Primary sponsors of the bill include Senate President Steve Sweeney; Senators Patrick J. Diegnan and M. Teresa Ruiz; and Assemblymembers Annette Quijano, Thomas P. Giblin, Joann Downey, and Paul D. Moriarty.
“This will put New Jersey in the forefront of the nation with a paid leave program that serves the needs of families and is good for businesses. Paid leave can ease financial burdens and provide peace of mind for working families at critical times in their lives.

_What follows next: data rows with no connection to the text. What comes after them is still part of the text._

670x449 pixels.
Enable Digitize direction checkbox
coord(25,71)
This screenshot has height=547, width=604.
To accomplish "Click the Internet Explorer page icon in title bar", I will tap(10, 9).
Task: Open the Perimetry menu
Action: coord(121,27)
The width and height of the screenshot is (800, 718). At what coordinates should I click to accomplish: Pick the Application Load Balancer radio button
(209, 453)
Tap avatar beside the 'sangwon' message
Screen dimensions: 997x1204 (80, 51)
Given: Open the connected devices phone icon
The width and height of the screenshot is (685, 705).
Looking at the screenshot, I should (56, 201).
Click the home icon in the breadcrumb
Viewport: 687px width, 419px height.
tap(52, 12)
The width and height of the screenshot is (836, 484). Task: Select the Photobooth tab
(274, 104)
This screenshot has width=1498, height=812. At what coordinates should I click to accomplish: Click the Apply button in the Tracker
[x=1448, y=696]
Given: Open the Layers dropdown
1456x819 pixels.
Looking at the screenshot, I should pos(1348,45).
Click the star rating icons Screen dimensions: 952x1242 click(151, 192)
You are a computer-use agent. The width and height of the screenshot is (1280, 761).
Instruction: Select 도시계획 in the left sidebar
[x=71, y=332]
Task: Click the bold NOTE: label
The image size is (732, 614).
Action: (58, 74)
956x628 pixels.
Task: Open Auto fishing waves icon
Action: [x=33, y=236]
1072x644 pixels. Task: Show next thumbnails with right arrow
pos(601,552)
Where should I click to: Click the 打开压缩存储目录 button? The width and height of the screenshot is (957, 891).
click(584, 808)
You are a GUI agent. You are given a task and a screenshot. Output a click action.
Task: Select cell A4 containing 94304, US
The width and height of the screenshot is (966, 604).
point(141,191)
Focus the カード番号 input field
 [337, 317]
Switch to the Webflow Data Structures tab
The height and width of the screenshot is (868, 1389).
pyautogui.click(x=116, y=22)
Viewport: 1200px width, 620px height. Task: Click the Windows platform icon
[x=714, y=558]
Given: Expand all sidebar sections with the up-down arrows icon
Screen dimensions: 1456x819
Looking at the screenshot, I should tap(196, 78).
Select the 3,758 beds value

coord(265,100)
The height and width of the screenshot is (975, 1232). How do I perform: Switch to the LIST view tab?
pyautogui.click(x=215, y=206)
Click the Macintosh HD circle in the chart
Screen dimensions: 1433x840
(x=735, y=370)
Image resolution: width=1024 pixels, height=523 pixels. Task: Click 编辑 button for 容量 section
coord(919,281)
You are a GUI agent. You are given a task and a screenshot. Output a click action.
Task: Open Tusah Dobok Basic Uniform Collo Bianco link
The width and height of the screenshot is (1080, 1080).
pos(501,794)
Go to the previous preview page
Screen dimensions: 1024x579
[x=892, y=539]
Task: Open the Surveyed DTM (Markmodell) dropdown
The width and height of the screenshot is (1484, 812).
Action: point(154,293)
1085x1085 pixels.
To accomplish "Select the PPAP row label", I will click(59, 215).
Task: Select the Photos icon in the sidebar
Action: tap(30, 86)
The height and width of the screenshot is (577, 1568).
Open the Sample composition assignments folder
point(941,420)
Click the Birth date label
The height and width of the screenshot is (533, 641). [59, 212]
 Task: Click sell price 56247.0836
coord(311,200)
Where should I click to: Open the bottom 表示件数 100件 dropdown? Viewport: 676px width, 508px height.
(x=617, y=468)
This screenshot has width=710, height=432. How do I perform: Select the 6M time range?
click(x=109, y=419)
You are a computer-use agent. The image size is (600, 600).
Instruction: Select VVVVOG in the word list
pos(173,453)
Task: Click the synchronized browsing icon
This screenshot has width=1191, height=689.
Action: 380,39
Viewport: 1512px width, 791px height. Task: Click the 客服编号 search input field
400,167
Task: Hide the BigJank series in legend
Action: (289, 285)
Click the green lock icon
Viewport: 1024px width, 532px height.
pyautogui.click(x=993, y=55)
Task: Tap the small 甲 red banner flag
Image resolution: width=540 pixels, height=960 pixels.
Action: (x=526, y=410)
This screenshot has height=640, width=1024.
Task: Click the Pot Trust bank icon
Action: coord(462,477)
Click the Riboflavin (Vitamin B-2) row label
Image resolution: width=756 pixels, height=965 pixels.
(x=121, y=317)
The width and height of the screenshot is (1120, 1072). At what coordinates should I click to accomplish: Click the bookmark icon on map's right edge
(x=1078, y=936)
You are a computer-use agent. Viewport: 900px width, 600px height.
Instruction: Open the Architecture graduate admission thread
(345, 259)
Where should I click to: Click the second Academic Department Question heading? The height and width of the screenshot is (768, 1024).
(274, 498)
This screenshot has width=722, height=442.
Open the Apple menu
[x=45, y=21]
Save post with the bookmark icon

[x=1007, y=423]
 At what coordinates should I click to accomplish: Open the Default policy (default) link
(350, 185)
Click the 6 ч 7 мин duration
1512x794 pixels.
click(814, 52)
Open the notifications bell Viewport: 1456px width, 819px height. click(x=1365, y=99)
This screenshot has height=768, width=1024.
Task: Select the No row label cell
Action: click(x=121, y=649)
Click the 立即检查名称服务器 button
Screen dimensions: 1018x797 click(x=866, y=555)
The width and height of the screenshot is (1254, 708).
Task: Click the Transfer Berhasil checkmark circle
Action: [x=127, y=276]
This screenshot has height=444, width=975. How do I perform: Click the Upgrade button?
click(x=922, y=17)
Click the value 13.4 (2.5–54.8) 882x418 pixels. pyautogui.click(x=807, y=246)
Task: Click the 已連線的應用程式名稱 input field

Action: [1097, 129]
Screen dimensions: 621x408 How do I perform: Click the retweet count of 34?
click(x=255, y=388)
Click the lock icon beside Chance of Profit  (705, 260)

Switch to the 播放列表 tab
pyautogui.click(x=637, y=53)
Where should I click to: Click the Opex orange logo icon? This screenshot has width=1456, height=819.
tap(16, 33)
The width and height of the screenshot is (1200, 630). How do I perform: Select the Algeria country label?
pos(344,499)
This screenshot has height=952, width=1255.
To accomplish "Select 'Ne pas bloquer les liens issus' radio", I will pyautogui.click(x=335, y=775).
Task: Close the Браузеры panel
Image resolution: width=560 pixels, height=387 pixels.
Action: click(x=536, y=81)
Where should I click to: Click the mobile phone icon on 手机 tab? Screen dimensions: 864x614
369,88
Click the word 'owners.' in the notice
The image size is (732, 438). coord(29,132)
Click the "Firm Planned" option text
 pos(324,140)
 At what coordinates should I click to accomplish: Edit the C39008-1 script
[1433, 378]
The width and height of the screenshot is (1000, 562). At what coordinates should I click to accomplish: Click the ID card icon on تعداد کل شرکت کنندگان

Caring for a newborn child or a loved one with a serious illness can be a real challenge for those who can’t afford to lose their paychecks for an extended amount of time.” Senate President Sweeney, who authored the law creating the leave program in 2009.
“Too many people must choose between their family responsibilities and their paychecks,” said Assembly Speaker Craig Coughlin. “The expansion of paid family leave will provide families and individuals across our state with a better quality of life and the time and resources necessary to care for others. As we move to make New Jersey more affordable and resources more accessible, paid family leave will play an instrumental role in improving the lives of workers and building a future for themselves and for their kids.”
“Many workers can’t afford to take family leave because of its low wage replacement rates, or choose not to out of fear of being retaliated against if they do. In some cases, they are unaware that this is even an option,” said Assemblywoman Quijano. “The law will now help working families who need to take time off work to bond and care for a new child, or to care for a family member who is sick or is recovering from a violent ordeal to do so without jeopardizing their financial security.”